What is DBT?
DBT, or Dialectical Behavior Therapy, is a highly effective therapy for those struggling with intense emotional ups and downs, depression, bulimia and binge eating disorder, PTSD, substance abuse and other addictive or compulsive behaviors.
DBT combines contemporary research findings on what helps people make lasting change with ancient mindfulness practices borrowed from eastern and western contemplative traditions.
There are 4 sets of skills taught in DBT:
- Mindfulness: learn how to be present in each moment, rather than ruminating about the past or worrying about the future
- Emotion Regulation: learn how to manage your emotions so you feel more in control, rather than feeling like your emotions control you
- Interpersonal Effectiveness: learn how to deal with conflict effectively and how to assert your needs while maintaining relationships and your self-respect
- Distress Tolerance: learn how to get through hard times without engaging in behavior that makes you feel better in the short-term, but worse in the long run
DBT was originally created by Dr. Marsha Linehan at the University of Washington to help people who struggled with Borderline Personality Disorder which is often characterized by impulsive behavior, self-harm, difficulty in interpersonal relationships and intense emotional fluctuations. Now recognized as the gold standard in treating those with Borderline Personality Disorder, DBT has also proven to be more effective than traditional talk therapy in treating a range of issues that have difficulty in regulating emotions at their core.
The dialectic in DBT refers to two seemingly opposite things being true at the same time, for example, clients in DBT are doing the best they can at any given moment and they need to try harder. Another way of describing dialectics is balancing the opposing positions of acceptance AND change. The 4 skill modules represent a tension between acceptance and change.
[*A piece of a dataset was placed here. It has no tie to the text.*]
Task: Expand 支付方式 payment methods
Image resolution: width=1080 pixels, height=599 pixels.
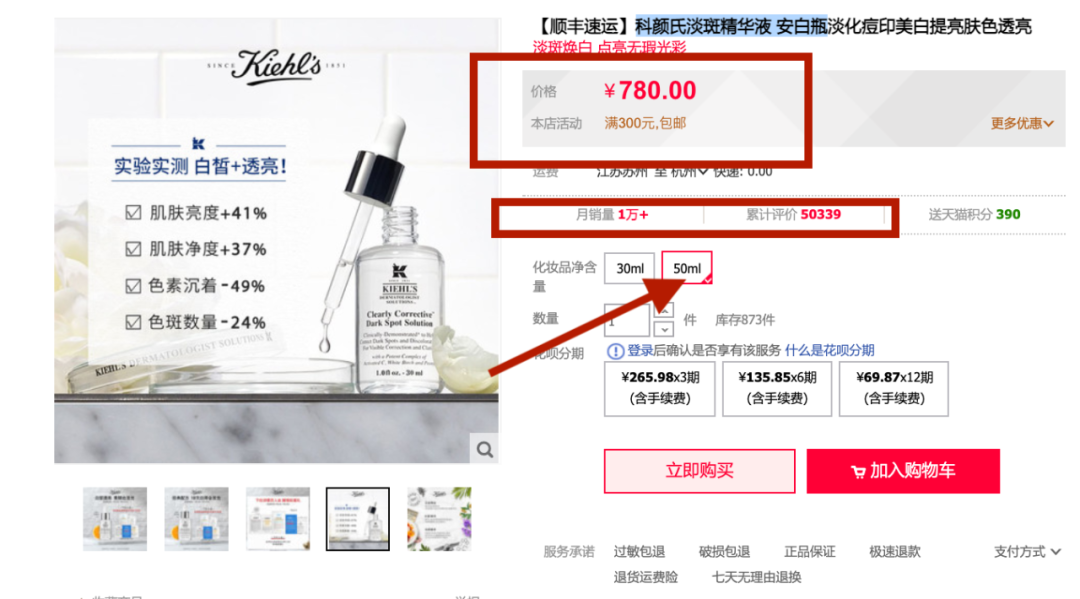Action: pyautogui.click(x=1026, y=551)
You learn how to change behaviors, thoughts and emotions in the Emotion Regulation and Interpersonal Effectiveness skills set and you learn how to accept and tolerate what is in the Mindfulness and Distress Tolerance skills set.
How is DBT different than other therapies?
DBT provides a comprehensive set of practical skills to help you manage your emotions, change destructive behaviors and create a life worth living. The therapy is structured around your goals and your therapist will prioritize the things in your life that you most want to change. You will have access to 7-day a week phone skills coaching from your therapist to help you apply the DBT skills in your everyday life.